*** Opening INPUT DATA ***
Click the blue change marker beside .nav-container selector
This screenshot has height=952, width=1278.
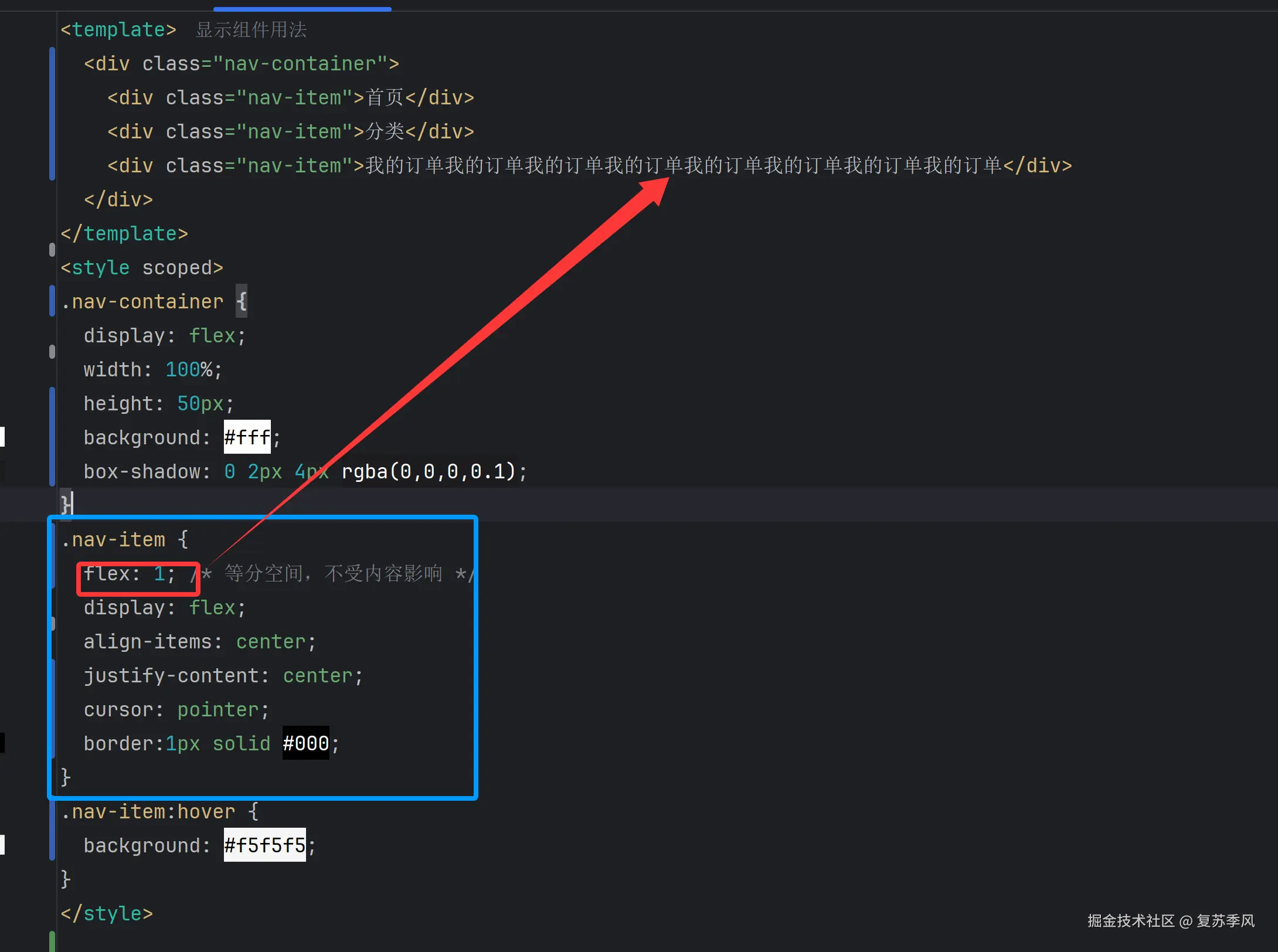[x=52, y=301]
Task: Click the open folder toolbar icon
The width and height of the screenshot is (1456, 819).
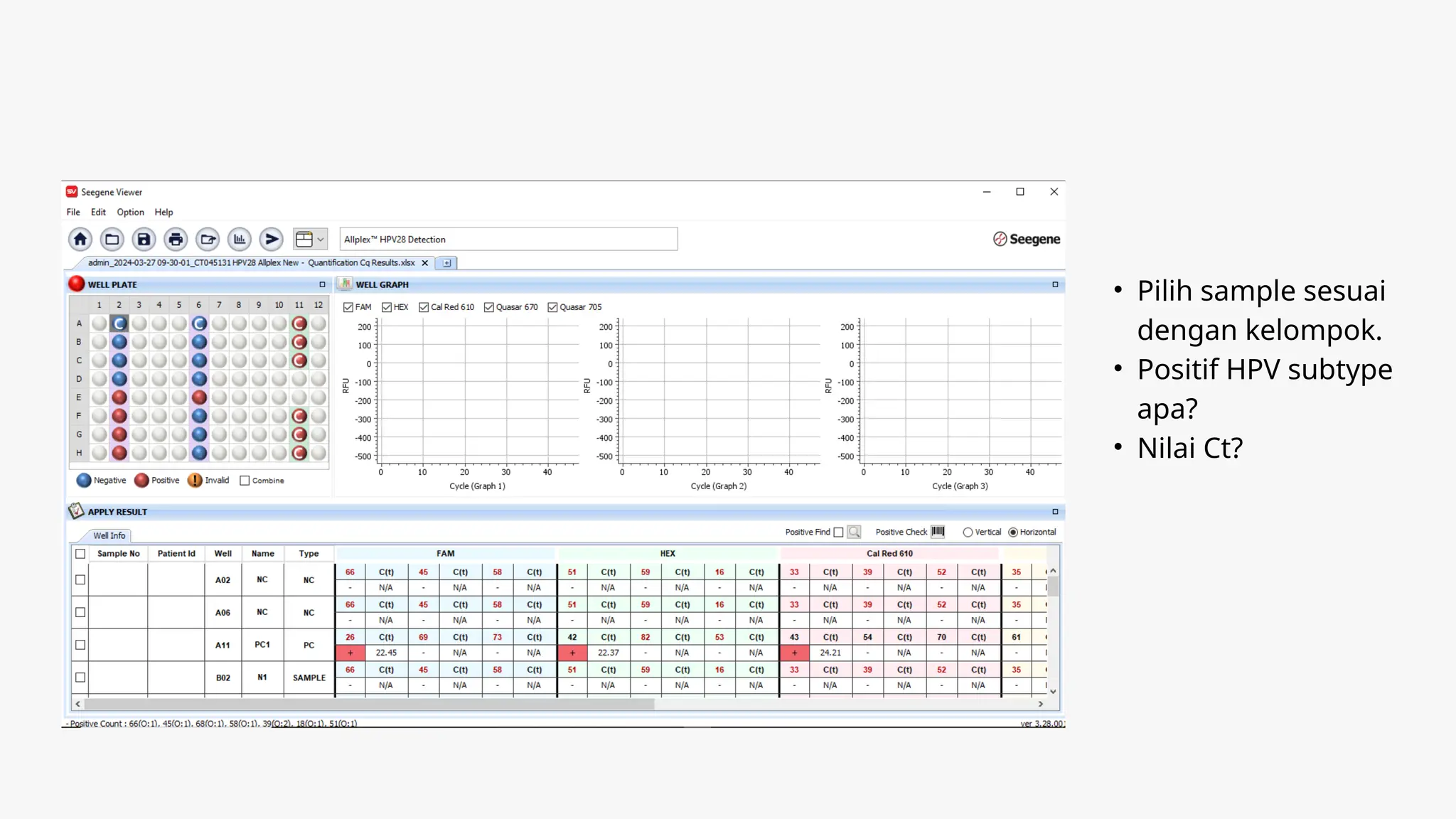Action: (x=112, y=240)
*** Closing INPUT DATA ***
_PROBLEM TO WORK ON_: Find the word "Click" in the entries, and copy every line it shows up in.

_RESULT BELOW_:
Click the blue change marker beside .nav-container selector
Task: Click the open folder toolbar icon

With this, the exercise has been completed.